Litecoin suffered a major blow to its price action in the last five days courtesy of a massive FUD-induced sell-off. It dropped as low as $74 for the first time since December 2020, but the dip provided a nice discount for those looking to ride the recovery wave.
If you are among those who purchased Litecoin near the low of 9 May, you might also be looking to cash out at a healthy level before additional downside. However, we will have to evaluate Litecoin’s price action in order to understand which levels will likely yield resistance on the way up.
Litecoin dropped by 45% from its March top at $134, to its latest low at $81.29, at the time of writing. However, it was up by 0.07% in the last 24 hours. Mapping Fibonacci levels using the two price points reveals, that bulls’ latest attempt to recover already seems to have pulled back after encountering resistance near the $0.618 Fibonacci level.

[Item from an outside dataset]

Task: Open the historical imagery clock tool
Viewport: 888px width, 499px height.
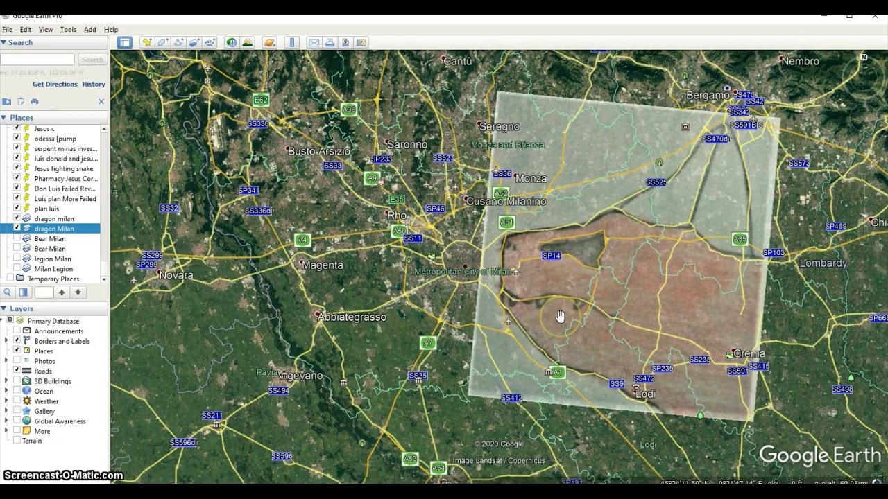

The next Fibonacci retracement levels to look out for in the short term include 0.272 and the 0 level. These Fibonacci levels align with the $95.83 and $103.99 price levels respectively in case of a short-term rally by as much as 40%.
Will Litecoin maintain the bullish recovery?
Perfectly timing the market is next to impossible, hence the above price levels are just the key price points to watch in case of a good bullish recovery. The latest spike is taking place after briefly dipping into oversold conditions during 9 May’s trading session.
An additional downside is still possible if the sell-off continues but should be offset by accumulation at lower prices. This might be what is happening with Litecoin considering its heavily discounted price level.
Most LTC holders are currently in the red according to the MVRV ratio. There is more incentive to buy at lower prices than to sell at a loss.
Interestingly, LTC registered an increase in the number of active addresses since 8 May. This is likely a sign of healthy accumulation and it reflects the price uptick in the last 24 hours. It seems LTC is headed for some bullish recovery within the next few weeks. However, investors should be cautious of the potential for an extended crash.